This module provides a BK-Tree class written in C++ to hopefully better speed than pure-python solutions.
You can simply install it from PyPI:
pip install cppbktree
python3 -m build . &&
python3 -m pip install dist/cppbktree-*.whl
from cppbktree import BKTree
tree = BKTree( [ bytes( [ x ] ) for x in [0, 4, 5, 14] ] )
tree.add( bytes( [ 15 ] ) )
print( tree.find( 13, 1 ) )
Because of the Python/C++ interface, currently this BK-Tree is limited to only hamming distances of bytearrays. Pull requests are welcome.
The benchmark consists of inserting a varying amount of random 64-bit elements into the tree and then querying a value at varying distances. This is done five times to get a hint for the standard deviation as is plotted with error bars.
This is a benchmark for the specialized BKTree64
, which operates on 64-bit values.
Doing the same with BKTree
and byte vectors of size 8 to represent 64-bit values is roughly 4x slower
because of additional allocations and because of pointer-chasing slowing down the linear lookup.
A more intricate version could simply concatenate the element vectors into one consecutive memory chunk to avoid these performance issues.
Operation | pybktree / s | cppbktree (8K chunks) / s | Speedup |
---|---|---|---|
Tree creation time | 88.53 | 1.57 | 56 |
Distance threshold 0 | 2.42e-04 | 1.81e-05 | 13 |
Distance threshold 1 | 7.49e-04 | 1.11e-04 | 6.7 |
Distance threshold 2 | 8.55e-03 | 4.46e-04 | 19 |
Distance threshold 4 | 2.21e-01 | 3.35e-03 | 66 |
Distance threshold 8 | 4.22e+00 | 1.55e-02 | 272 |
Distance threshold 16 | 1.15e+01 | 3.00e-02 | 383 |
In this log-log plot, it can be seen that the lookups and creations follow various sublinear power laws.
Inserting one element in a tree of depth O(log(d))
hamming distance evaluations.
Assuming an evenly distributed tree, the number of elements is given as N=d^n
where n
is the maximum distance the metric returns.
For the hamming distance, n is the number of bits of the hash.
Solving this for the depth, gives d=log N / log n
.
If you are only interested in the dependence to N
, then log n
can be seen as a small constant factor.
Henceforth, the tree creation should follow O(\sum_i^N \log i) = O( log( \product_i^N i ) ) = O(log(N!))
.
Using the Stirling's approximation for the faculty, we get O(log(sqrt(N) N^N)) = O(log(N^(N+1/2))) = O(N log(N))
.
However, log(N)
is a very slow growing function, so the tree creation looks almost a linear function.

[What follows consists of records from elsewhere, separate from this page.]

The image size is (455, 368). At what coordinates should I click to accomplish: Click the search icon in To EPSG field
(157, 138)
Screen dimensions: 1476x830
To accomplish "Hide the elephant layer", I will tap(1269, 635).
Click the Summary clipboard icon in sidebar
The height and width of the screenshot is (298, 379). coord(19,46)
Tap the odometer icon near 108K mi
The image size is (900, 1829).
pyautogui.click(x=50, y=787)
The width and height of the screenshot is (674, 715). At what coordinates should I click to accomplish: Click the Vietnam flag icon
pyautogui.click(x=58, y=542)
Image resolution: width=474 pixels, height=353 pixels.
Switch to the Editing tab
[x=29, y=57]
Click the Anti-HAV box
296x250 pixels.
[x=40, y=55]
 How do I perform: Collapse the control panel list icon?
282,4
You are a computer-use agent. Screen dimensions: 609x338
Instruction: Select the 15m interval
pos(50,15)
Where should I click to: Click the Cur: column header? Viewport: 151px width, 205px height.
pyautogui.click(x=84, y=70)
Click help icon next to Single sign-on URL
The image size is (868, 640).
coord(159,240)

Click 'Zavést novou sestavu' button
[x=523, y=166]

Both, pybktree and cppbktree, have some jumps at roughly 1e4 elements but only cppbktree as a second jump at ~2e6 elements but only when looking up elements with distance <= 16. I can't explain these jumps. They almost look like memory caching effects. Because of these jumps, the effective speedups for 10M elements varies quite a lot depending on the lookup distance. Only the tree creation scaling is a very smooth curve except for some outliers for smaller runtimes.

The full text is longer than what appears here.